Request:
Output the records from the start through the line that contains "pyautogui.click(x=267, y=87)", inclusive, as a two-column CSV with the headers request and answer. Write one row per request, put its text and its answer each in a single quoted field with line breaks replaced by spaces, and leave the pictures out.

_____

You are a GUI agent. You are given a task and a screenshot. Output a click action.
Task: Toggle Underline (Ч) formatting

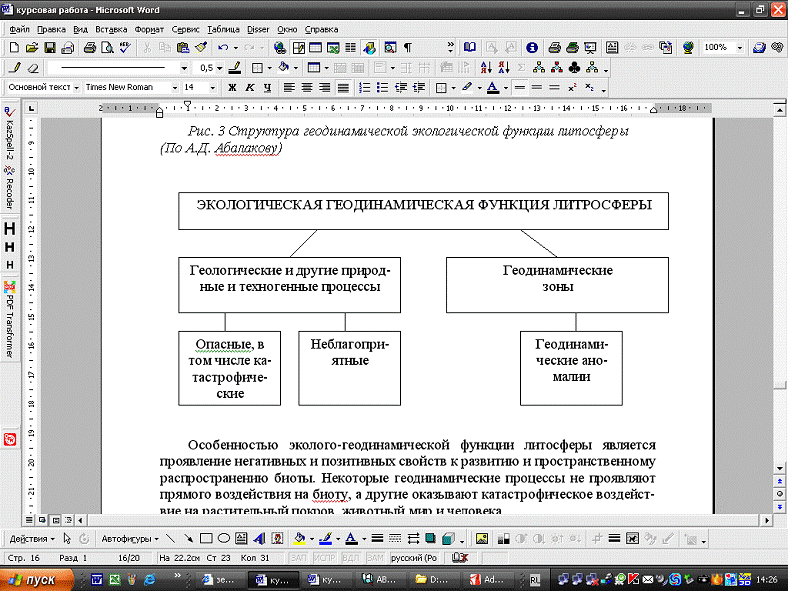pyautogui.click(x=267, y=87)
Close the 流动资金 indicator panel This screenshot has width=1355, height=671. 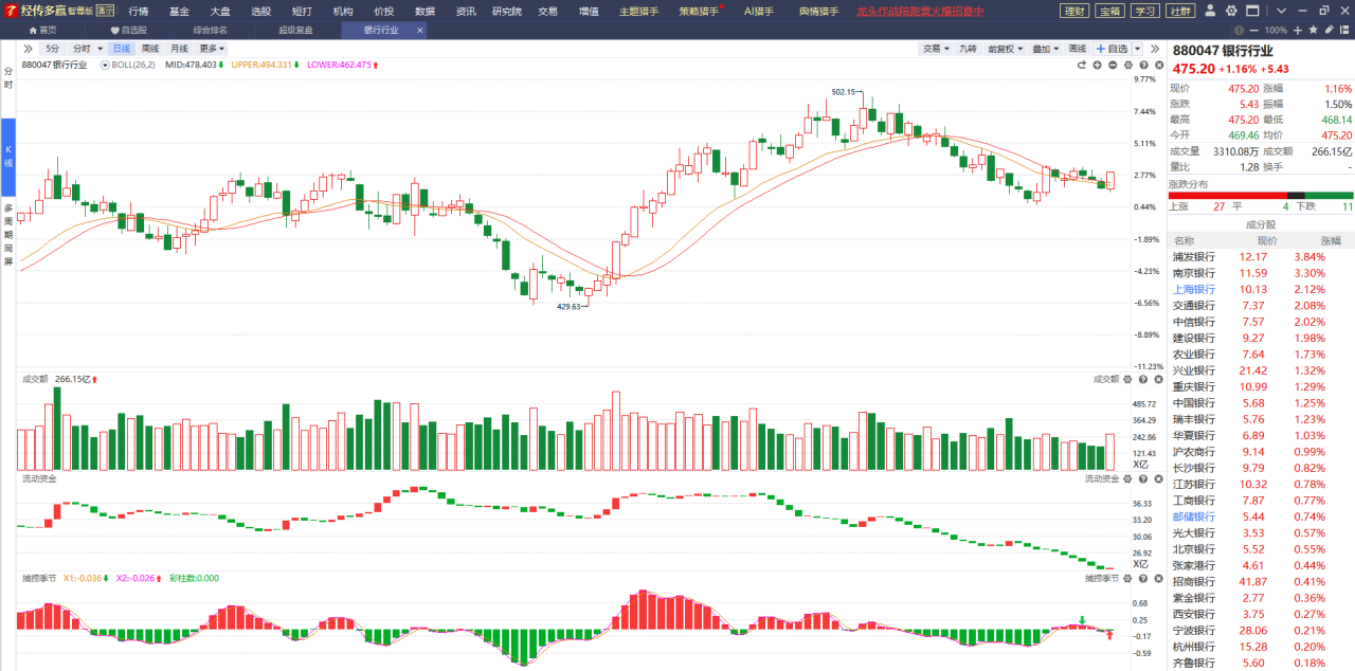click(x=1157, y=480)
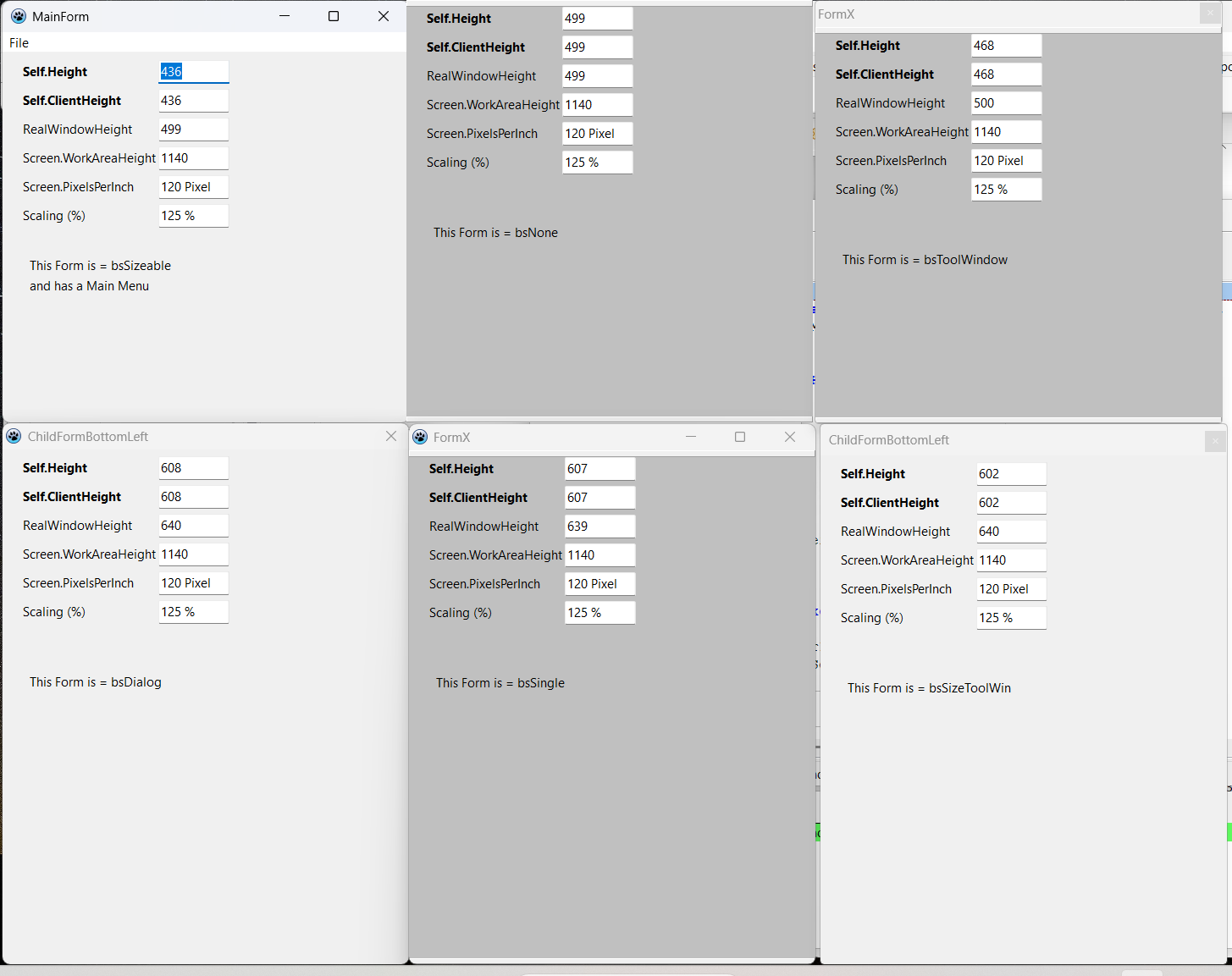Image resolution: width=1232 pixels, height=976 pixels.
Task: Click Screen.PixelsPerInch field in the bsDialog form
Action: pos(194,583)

_____

Completed exercise:
request,answer
"You are a GUI agent. You are given a task and a screenshot. Output a click action. Task: Toggle Underline (Ч) formatting","pyautogui.click(x=267, y=87)"